The professor’s own — presumably unrhythmic — prose is so persuasive and easy-gliding that one glaring bit of sophistry is in danger of passing unnoticed. A satisfactory English version in hexameters is, as we also believe, impossible. But any such undertaking is of course a metrical experiment, an attempt to keep faithfully the form of the original. It is precisely because this form is so remote from the average prose sentence of our speech that all prolonged experiments in it break down. A prose version is not, therefore, a second step in that direction, but a mighty leap the other way.

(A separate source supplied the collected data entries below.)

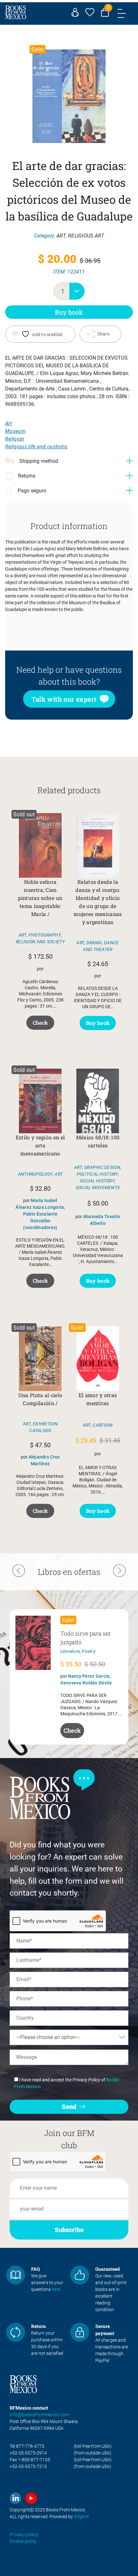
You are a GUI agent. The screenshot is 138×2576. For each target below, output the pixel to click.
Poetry (89, 1651)
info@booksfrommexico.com (39, 2414)
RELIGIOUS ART (86, 236)
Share (103, 334)
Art (8, 423)
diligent (81, 2516)
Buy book (69, 312)
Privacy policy (24, 2534)
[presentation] (18, 1571)
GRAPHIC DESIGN (102, 1167)
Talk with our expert (64, 699)
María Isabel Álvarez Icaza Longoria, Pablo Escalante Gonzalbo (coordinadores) (40, 1214)
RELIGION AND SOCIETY (40, 941)
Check (40, 1022)
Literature (70, 1651)
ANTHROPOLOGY (35, 1174)
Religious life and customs (36, 447)
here (56, 2289)
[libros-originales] (15, 2275)
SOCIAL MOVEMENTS (98, 1187)
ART (61, 236)
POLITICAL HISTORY (97, 1174)
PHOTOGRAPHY (45, 935)
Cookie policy (23, 2541)
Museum (15, 431)
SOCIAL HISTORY (97, 1180)
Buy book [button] (98, 1022)
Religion (14, 439)
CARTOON (102, 1425)
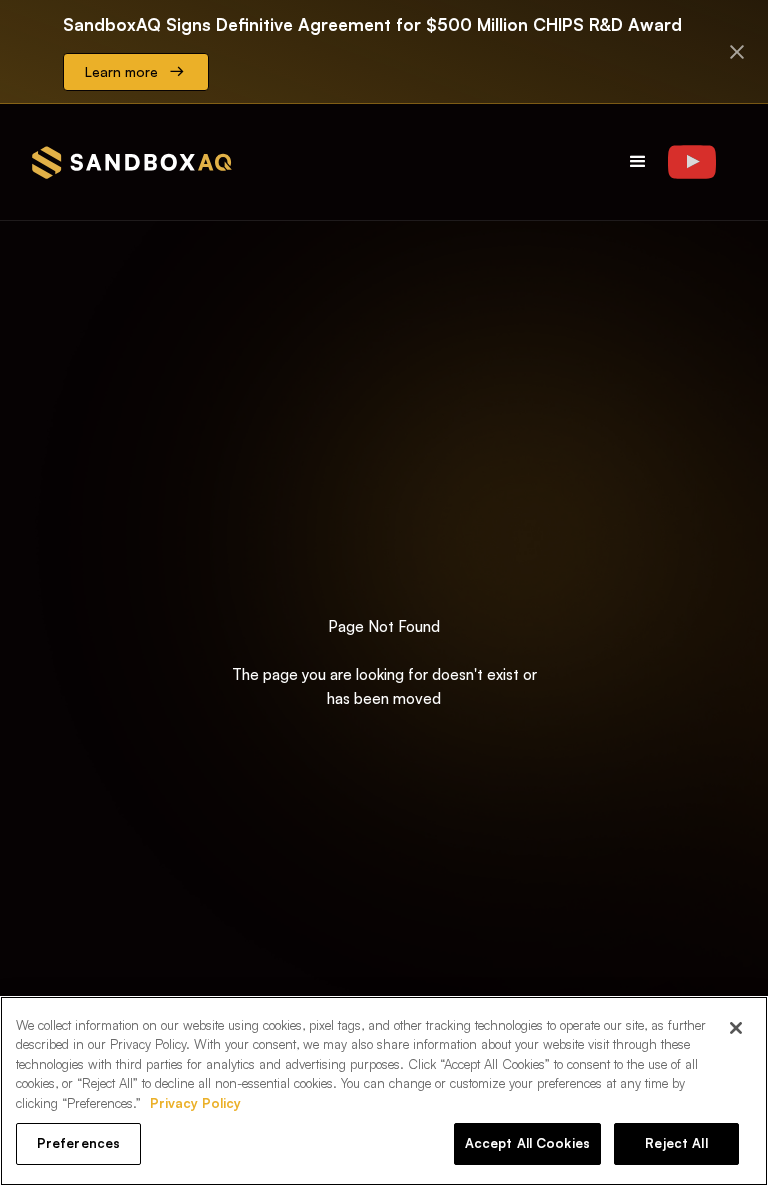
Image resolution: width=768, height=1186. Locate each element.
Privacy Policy (195, 1103)
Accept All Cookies (527, 1143)
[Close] (736, 1028)
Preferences (78, 1143)
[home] (132, 162)
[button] (638, 162)
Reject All (676, 1143)
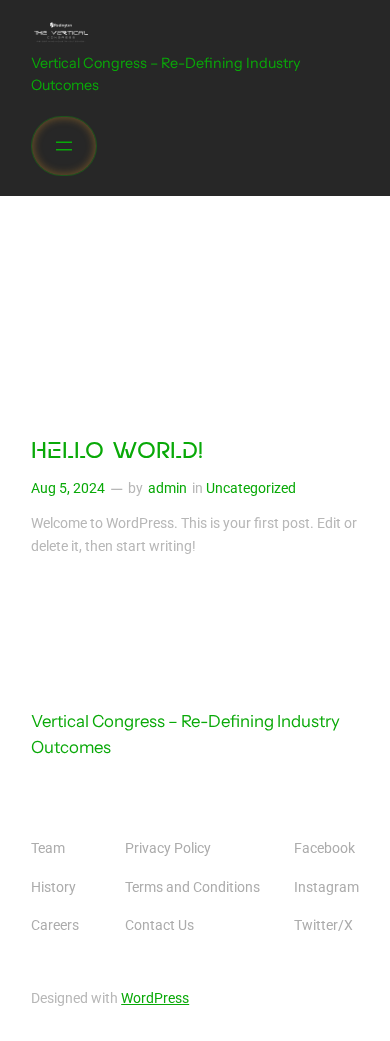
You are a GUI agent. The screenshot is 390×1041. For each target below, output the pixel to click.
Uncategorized (251, 488)
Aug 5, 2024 (68, 488)
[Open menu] (64, 146)
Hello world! (117, 452)
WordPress (155, 998)
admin (167, 488)
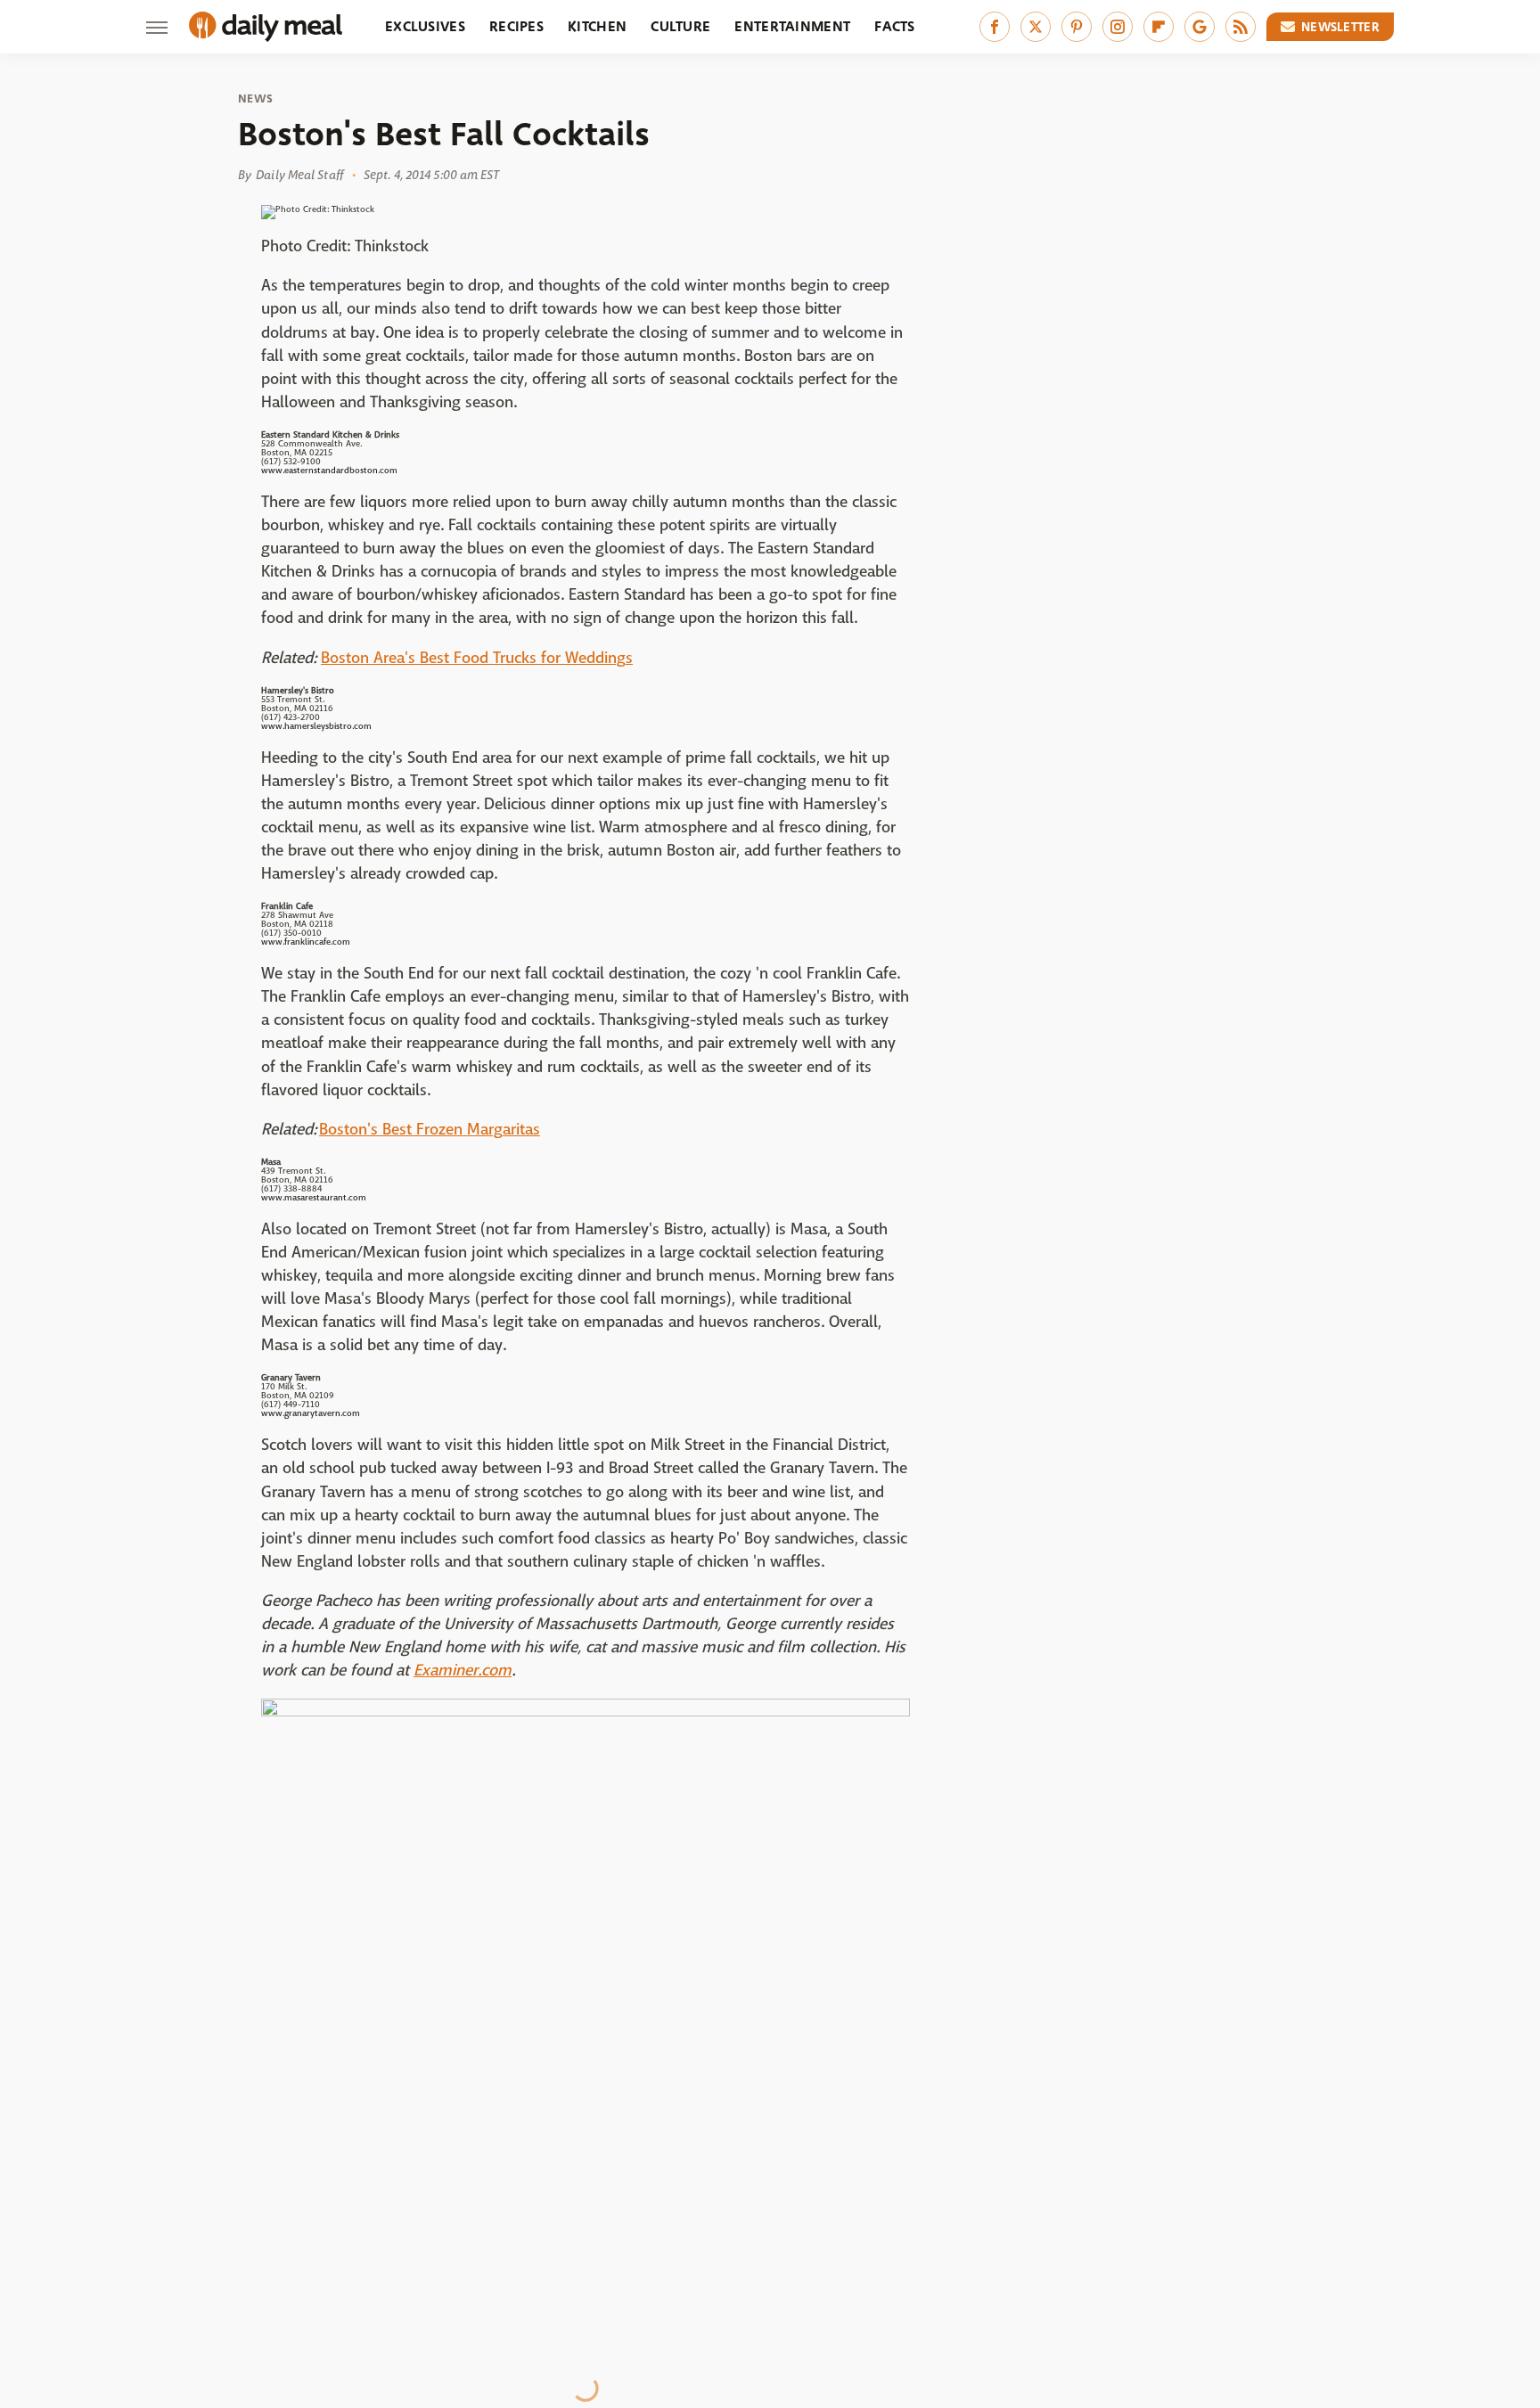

By the way, we do not quite agree that the accenting of each third instead of each second syllable is the rock of shipwreck for English hexameters. Young Lochinvar and Ghent to Aix are no dainty tours de force. There is true lifeblood in their gallop. The great burden of an hexameter is rather at the beginning, since our sentences usually open with an article, a preposition, or some word which refuses to bear the weight of an accent. Hence such trochaics as

For the soul is dead that slumbers,
And things are not what they seem.”

It may be noted that even the Greeks had to abandon dactyls for iambics, when their article came into its full rights and prepositions had become obedient to their name. Indeed, Aristotle remarks that the iambic verse of the drama is the nearest approach to the movement of ordinary speech.

The form, therefore, which Mr. Palmer should have discussed, just before he crossed the borderland, is our “ blank verse.” Indeed, we are half disposed to believe that versification like Bryant’s, joined with riper scholarship, might yet produce in this metre the best English Odyssey attainable. The free use of “ run-on ” lines permitted with us makes this movement almost as varied and as unforced as prose. The great loss in such a version will probably always be the sacrifice of the unit of measure. The Homeric poets shaped, or found ready to hand, a metrical unit just about long enough for a normal sentence. Every student of the Greek learns to expect the sense to end with the line. But not even a Dante could compress an average Homeric verse into ten syllables of English.

But enough, and more, of the very kind of discussion we deprecate from our friend the translator. Let us join in beseeching Mr. Palmer, when he publishes his book, to omit every allusion to rhythm from his title-page and his preface ; we shall be glad to forget all theories of metre while surrendering ourselves to the simple pathos of the best of all the old stories, simply, directly, and forcefully retold.